* ACTION ITEM: In the copy, leave out the pictures and repeat all records exactly.

= = =

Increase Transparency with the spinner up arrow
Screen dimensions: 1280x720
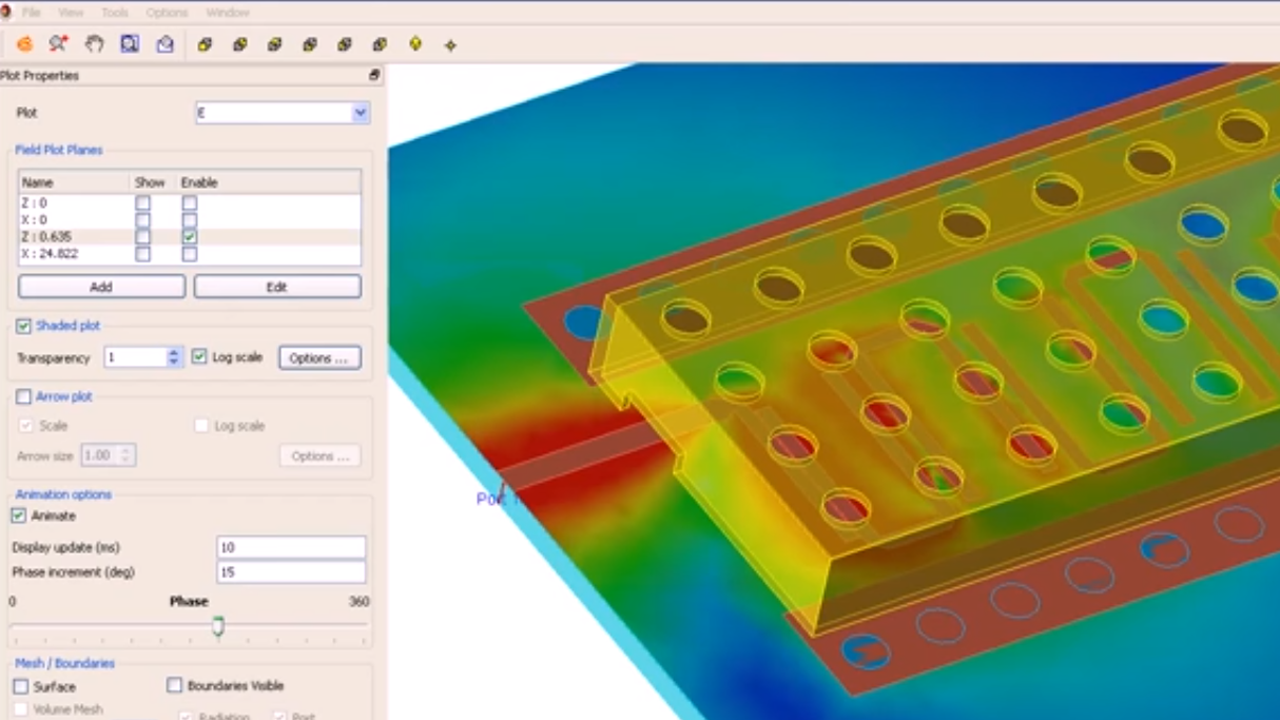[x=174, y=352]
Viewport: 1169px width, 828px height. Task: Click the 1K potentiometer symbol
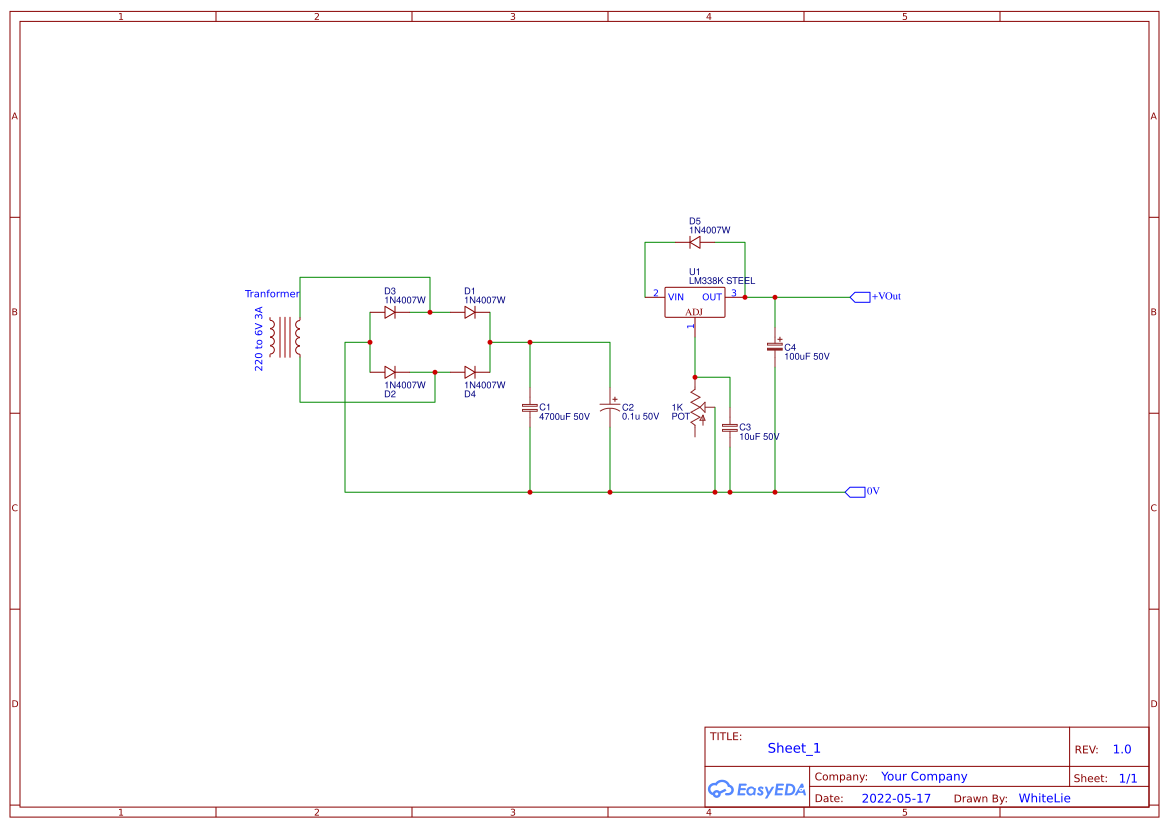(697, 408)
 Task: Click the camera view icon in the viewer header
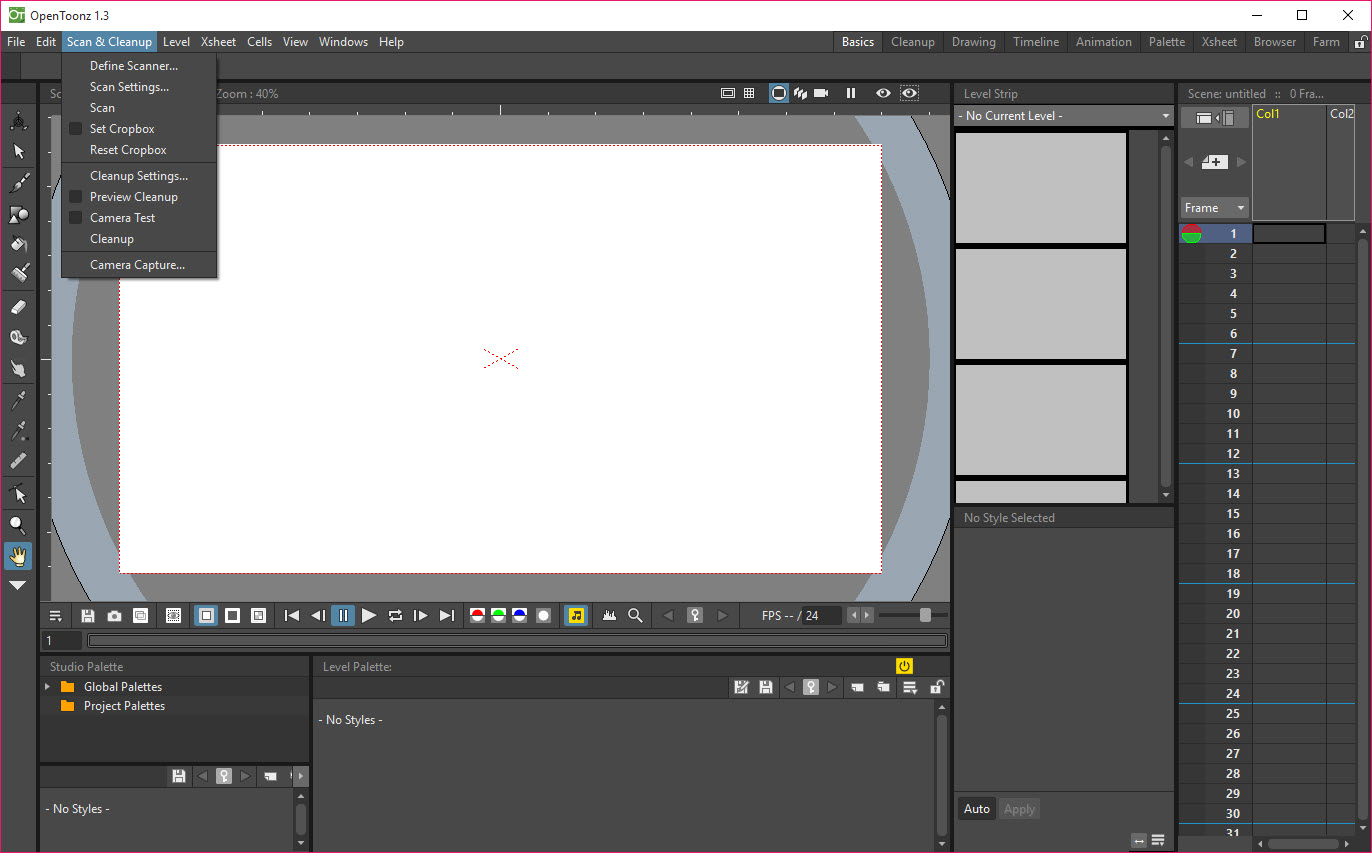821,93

= = =

* ANSWER SPACE:
Increase Transparency with the spinner up arrow
Screen dimensions: 1280x720
[x=174, y=352]
Viewport: 1169px width, 828px height. Task: Click the 1K potentiometer symbol
(697, 408)
 Task: Click the camera view icon in the viewer header
821,93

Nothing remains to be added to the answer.